A few years ago we profiled Michelle Sole, a former female guide for Marataba Safari Lodge. Since then, she left Marataba to spend a year traveling the world. Here she shares her experiences tracking the abundant Australian wildlife for photographs.
Australia is well known for its weird and wonderful wildlife. As a wildlife fanatic I found myself researching the best possible places to see some of Australia's iconic wildlife. I get a thrill tracking and then photographing animals in their natural environment. Of course, finding animals in the wild requires above all else patience. Australia is massive and with time and budget constraints I chose to stick to the Eastern coast. I took a month-long drive from Sydney to Cairns and back again.
Kangaroos & Wallabies
My first mission was to find a kangaroo and a wallaby. A highlight of my time in Australia was at Cape Hillsborough.

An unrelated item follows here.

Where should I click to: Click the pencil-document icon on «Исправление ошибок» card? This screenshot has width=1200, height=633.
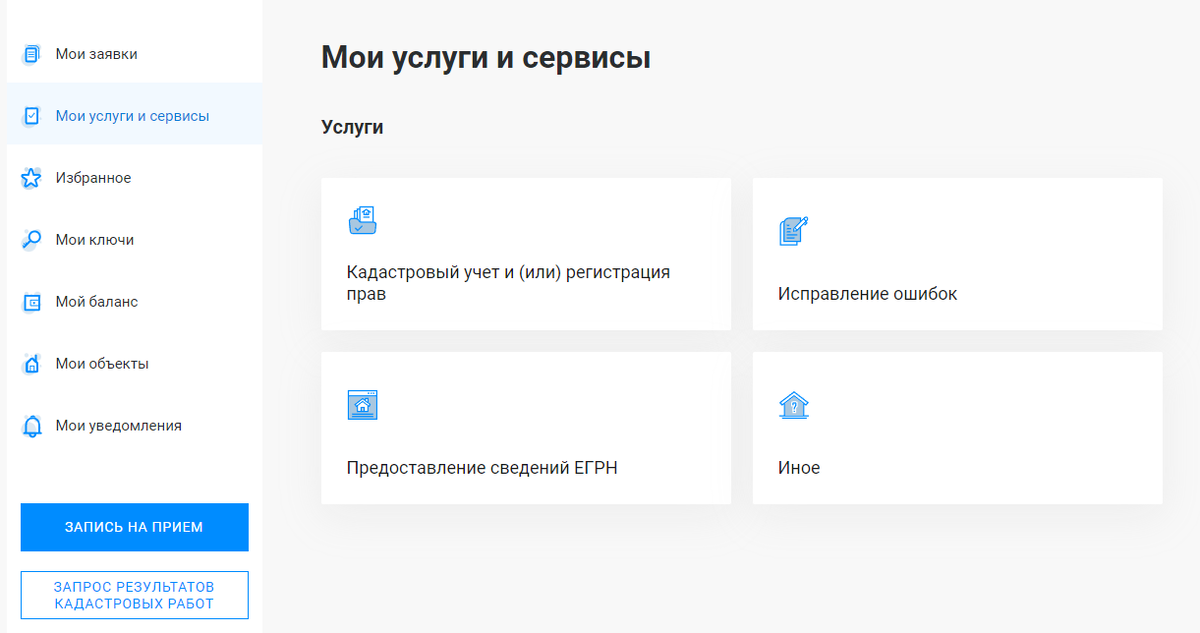793,230
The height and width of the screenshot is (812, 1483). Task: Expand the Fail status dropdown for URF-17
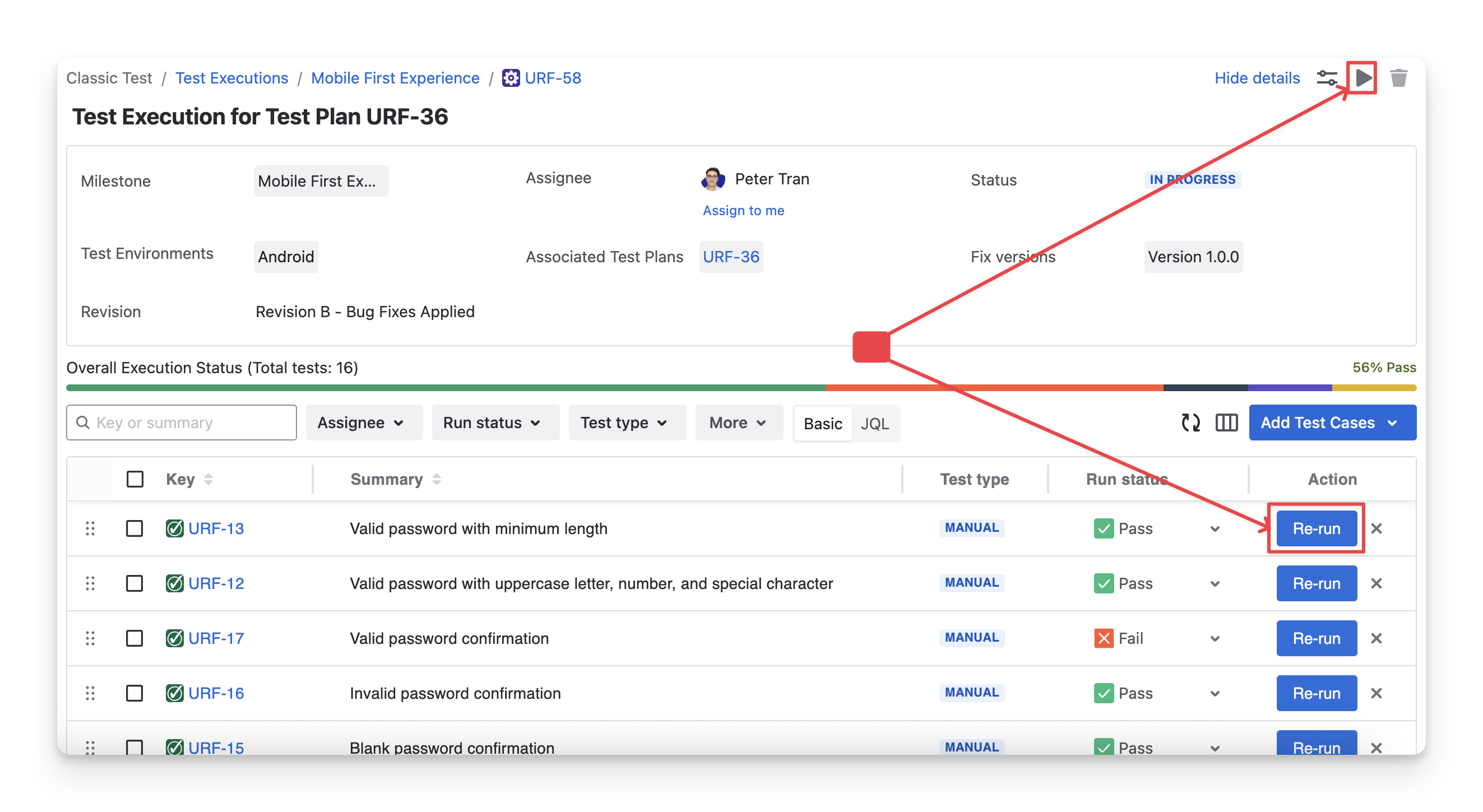click(x=1215, y=639)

This is one of the few places known that kangaroos and wallabies actually come onto the beach. The reason they do is to eat mangrove seeds that are brought in with the changing tides. It's best to arrive at the beach at dawn before first light. As the sun slowly begins to rise you can make out the silhouettes of the wallabies and kangaroos as they forage through the sand. These animals are use to being photographed. And, they are very inquisitive as well. I had an Eastern Grey kangaroo come and smell my feet!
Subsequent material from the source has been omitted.